With regard to the Clinician administered PTSD Scale, two way measured ANOVA for the various subscales were significant. (See table 4) and these were significant between groups by post hoc analysis as well. On the re-experiencing subscale, the 10Hz score dropped by 32.2% at day 24 from baseline. On the avoidance subscale, the score dropped 32.7% With regard to hyperarousal, the score dropped by a mean of 30.5% and the total score dropped by 32.5%. That compares to a 7.7% drop in the sham arm an a 2.2% drop in the 1 Hz arm, both statistically significant.

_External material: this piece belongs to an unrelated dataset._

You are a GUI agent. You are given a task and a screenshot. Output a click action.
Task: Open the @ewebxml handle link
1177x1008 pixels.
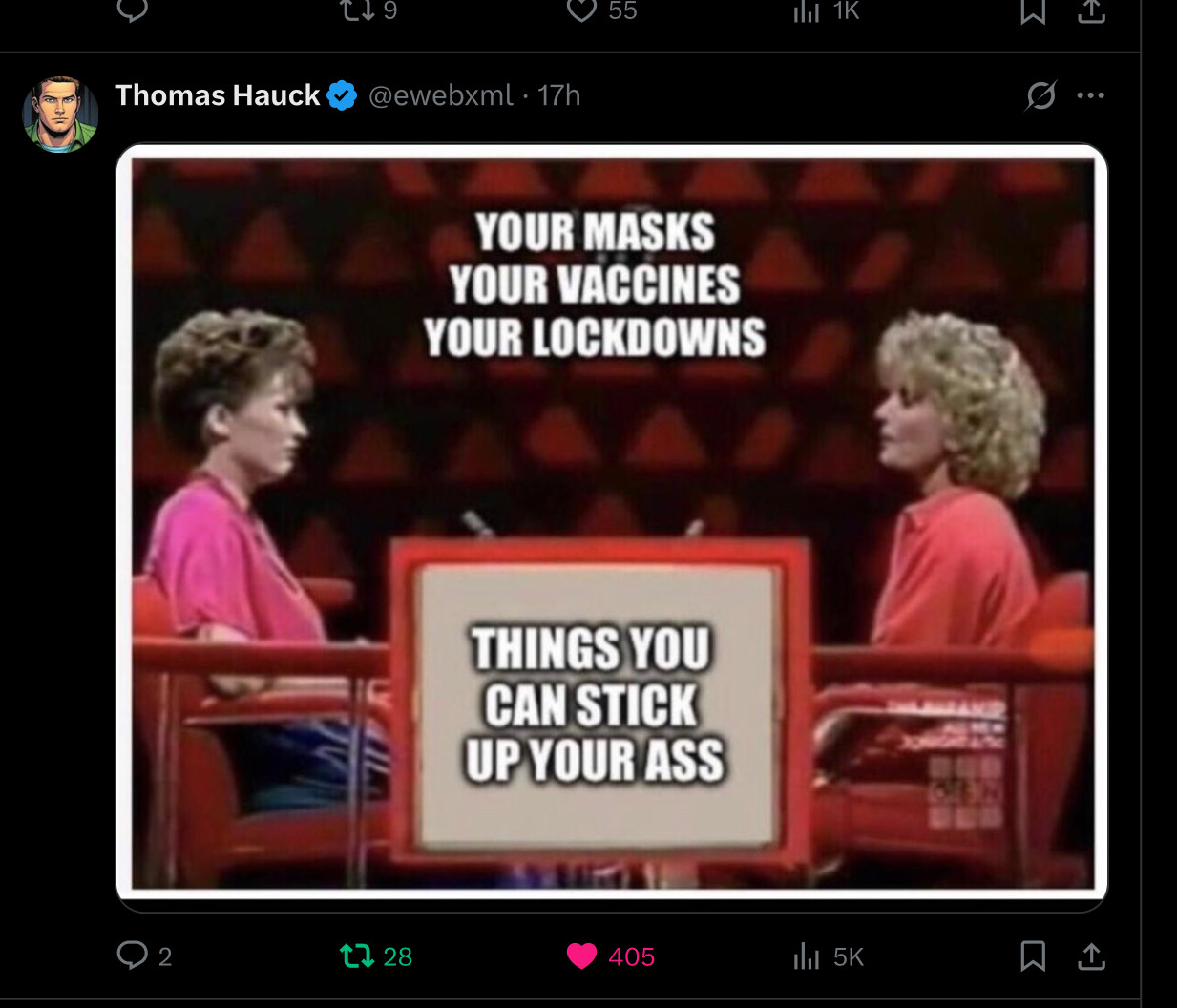(x=440, y=95)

Unfortunately the authors only provide the mean scores on rating scales for the various arms and do not offer raw data as to the percent of patients who actually improved using rTMS. They also do not provide confidence intervals. This limits the ability of readers to analyze the results of this study, nor can we calculate the NNT for this mode of therapy.

Conclusions:
Given the relatively positive findings of this study, it is certainly possible to conclude that rTMS may be of benefit to patients with PTSD. However that conclusions must be tempered by the lack of validity of this study regarding analysis of all subjects who were randomized, five of whom dropped out but are not included as treatment failures. Had they been, the results may have been quite different. Also, the small size of this study reduces its power while the use of multiple modes of therapy which differed among subjects introduces multiple elements of confounding which are not stratified in the results.
As a result, the authors rightly suggest that their study must be considered merely "preliminary" and that future more rigorous studies are warranted.
Despite this 10 days of daily right prefrontal high frequency rTMS may have therapeutic effects for PTSD patients above those for low frequency rTMS or placebo.